As Nações Unidas e o governo do Paquistão realizaram nesta segunda-feira, em Genebra, uma conferência internacional para reunir apoio para reconstrução do país após as inundações devastadoras de 2022.
O evento contou com 250 participantes, incluindo chefes de Estado, ministros e líderes de instituições financeiras e de desenvolvimento internacional, além da sociedade civil.
Acnur/Usman Ghani
Refugiados afegãos abrigam-se numa tenda depois de serem deslocados pelas inundações de monções no distrito de Nowshera, no Paquistão.
Resiliência e Justiça
O secretário-geral da ONU pediu apoio maciço à comunidade internacional com um esforço de reconstrução de US$ 16 bilhões, dizendo que o país foi vítima do caos climático e do sistema financeiro global.
Para António Guterres, esse auxílio “não é solidariedade, é justiça”, afirmando que a conferência é focada em resiliência.
O chefe das Nações Unidas lembrou a “longa e orgulhosa história do Paquistão de acolher, proteger e apoiar milhões de refugiados afegãos” que vivem atualmente no país.
Prevenção de desastres
Guterres disse acreditar que esse espírito de generosidade e resiliência precisa ser combinado com o apoio da comunidade global. Para ele, isso precisa acontecer de três maneiras fundamentais.
Primeiro, indicou investimentos maciços apoiando o Paquistão na reconstrução de casas, prédios e infraestrutura, para alavancar empregos e agricultura, e garantir o acesso à tecnologia e conhecimento para ajudar a enfrentar futuros desastres.
Em segundo lugar, com ação revolucionária nas finanças. Para o secretário-geral da ONU, além dos desastres naturais, o Paquistão também é vítima do desastre causado por ações humanas de um sistema financeiro global moralmente falido.
Guterres renovou seu apelo aos líderes globais e aos bancos multilaterais de desenvolvimento para que unam forças e adotem formas criativas para que os países em desenvolvimento tenham acesso ao alívio da dívida e financiamento quando mais precisarem.
Em terceiro, o chefe da ONU explicou que a resiliência requer uma ação climática significativa agora.
© Unicef/Asad Zaidi
Mais de 33 milhões impactados
Mais de 33 milhões de pessoas foram afetadas pelas inundações nas áreas de Sindh e Baluchistão, no que é considerado o maior desastre climático do Paquistão.

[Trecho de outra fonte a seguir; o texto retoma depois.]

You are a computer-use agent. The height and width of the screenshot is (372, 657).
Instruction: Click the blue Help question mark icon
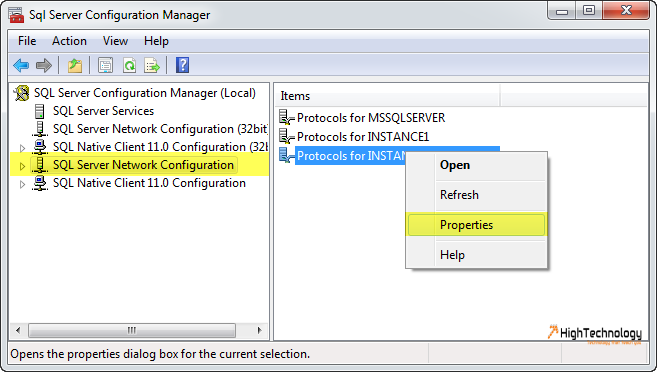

Meses após a emergência inicial, as enchentes baixaram apenas parcialmente e o desastre está longe de terminar para cerca de oito milhões que foram forçados a fugir da enchente, que também matou mais de 1,7 mil pessoas.
Mais de 2,2 milhões de casas foram destruídas junto com 13% de todas as unidades de saúde, 4,4 milhões de acres de plantações e mais de 8 mil quilômetros de estradas e outras infraestruturas vitais, incluindo cerca de 440 pontes.
Mudança profunda
O chefe do Programa das Nações Unidas para o Desenvolvimento, Pnud, Achim Steiner, destacou a escala da ameaça global representada pelas mudanças climáticas e a relevância da necessidade de encontrar financiamento para a adaptação climática para os países em desenvolvimento.
Segundo ele, as inundações no leste da Austrália, os eventos climáticos extremos no oeste da Califórnia e na Europa, e a ausência de neve no inverno, mostram os tempos de mudanças profundas.
© Unicef/Saiyna Bashir
Crianças vulneráveis afetadas
Paralelamente à conferência em Genebra, o Fundo das Nações Unidas para a Infância, Unicef, destacou o custo humano contínuo da emergência no Paquistão.
Segundo a agência da ONU, “até 4 milhões de crianças ainda vivem próximas a águas contaminadas e estagnadas, arriscando sua sobrevivência e bem-estar”.
O Unicef alerta que as infecções respiratórias agudas “dispararam” nas áreas afetadas pelas inundações, enquanto o número de crianças que sofrem de desnutrição aguda grave nas mesmas áreas quase dobrou entre julho e dezembro, em comparação com 2021, deixando cerca de 1,5 milhão de jovens ainda precisando de cuidados nutricionais que salvam vidas.